From the TechCrunch writeup:
Color is also making use of every phone sensor it can access. The application was demoed to me in the basement of Color’s office — where there was no cell signal or GPS reception. But the app still managed to work normally, automatically placing the people who were sitting around me in the same group. It does this using a variety of tricks: it uses the camera to check for lighting conditions, and even uses the phone’s microphone to ‘listen’ to the ambient surroundings. If two phones are capturing similar audio, then they’re probably close to each other.
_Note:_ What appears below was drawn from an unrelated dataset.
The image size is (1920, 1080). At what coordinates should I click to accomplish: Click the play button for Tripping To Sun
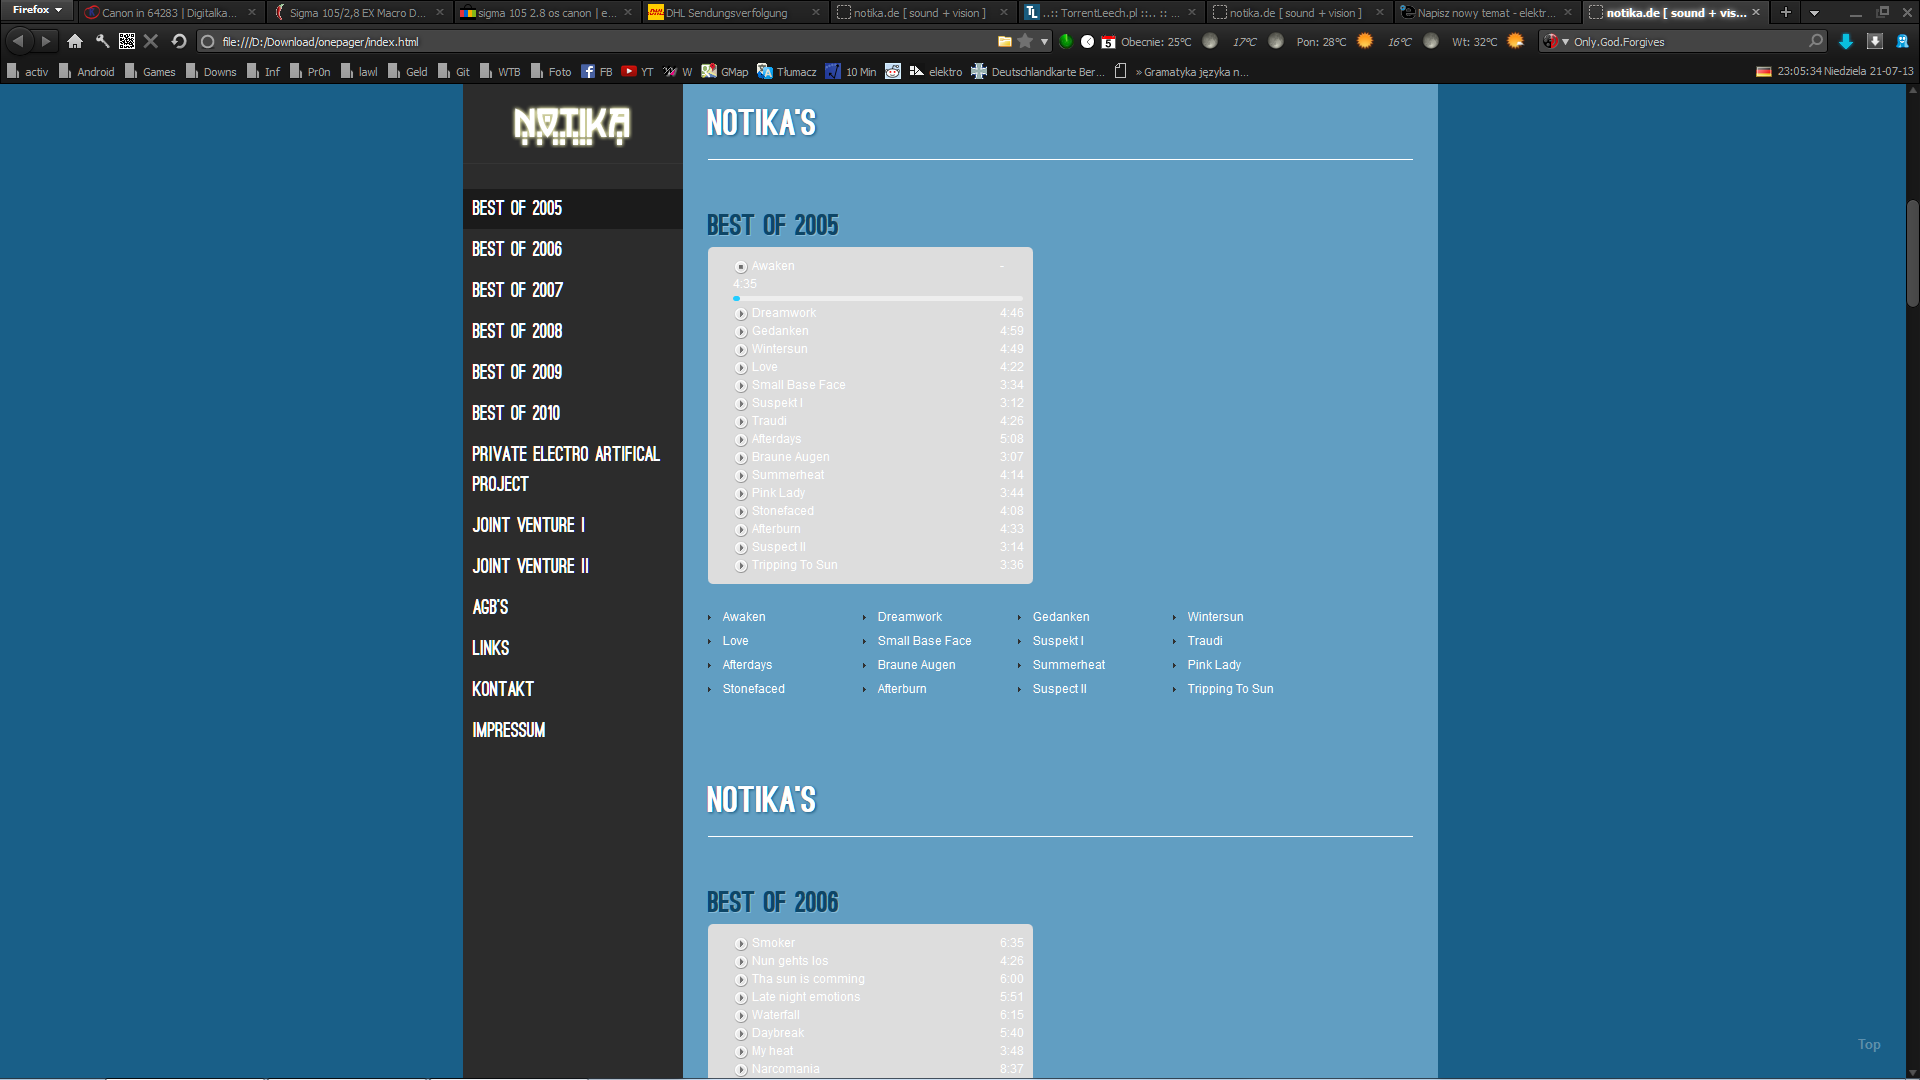741,564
Remember The Dark Knight, when Batman hacked into everyone’s cellphone and streamed back sonar data to build a cohesive picture of what was happening everywhere in the city? That sounds awfully similar to what’s going on here – photo, GPS, and audio streams feeding back to Color in such a way that they can build a real-time model of where all their users are, who they’re with, and what’s happening around them.
With that kind of technology, who cares what their frontend does? Based on the quality of the first release of the phone apps, they’re clearly not sweating it too much. Whatever hook they try to snag users with is just a way to get that datastream, so they should ride whatever wave is currently popular. This week it’s Instagram and Path, so, sure, do that. Next week it’s going to be something else, so next week they’ll shift their apps towards that, or if they really can’t figure out how to get traction, they’ll release an api and let others do it for them. It doesn’t matter how that data comes in, as long as it comes in.
The web is training advertisers how to most effectively work with real time data (tracking cookies, ad auctions, sentiment analysis, twitter monitoring, all of that). How many companies work on this? How much money is being spent on these efforts, and how much is being made? There’s already one $190B company in this space on the web; the startup that can bring the same sort of tools into the real world might actually have a shot at becoming another.
Facebook, Foursquare, Yelp, Gowalla, Brightkite, Loopt, and everyone else with check-in functionality are already going for this. The biggest differences with Color seem to be that they want check-ins to be implicit byproducts of actions users have other motivations for (you’re not trying to get a free soda, you’re taking a picture to, uh, show to strangers in the same room), and that they’re handling far more inputs than just location.
These differences are both potentially huge. Other services risk crossing a mental line where explicitly checking in feels like work done for compensation (which is bad, which is why Foursquare is set up as a game), whereas this is an attempt to keep motivation purely social. And using multimedia opens up the door for all kinds of data points – facial recognition to keep track of people who aren’t actively using their product, brand recognition to note logos on clothes or labels on bottles, song recognition to track what music people are actually listening to – that advertisers would pay through the nose for.
Taking the credulity hat back off, even though I really do think the potential business models could make a ton of money, I’m equally convinced that this initial attempt at getting users isn’t going to make it very far. With $41M in the bank, though, they’ve got plenty of room to fail.
Update: Bill Nguyen confirms all of this almost point-by-point in an interview with Business Insider:
Photo sharing is not our mission. We think it’s cool and we think it’s fun, but we’re a data mining company.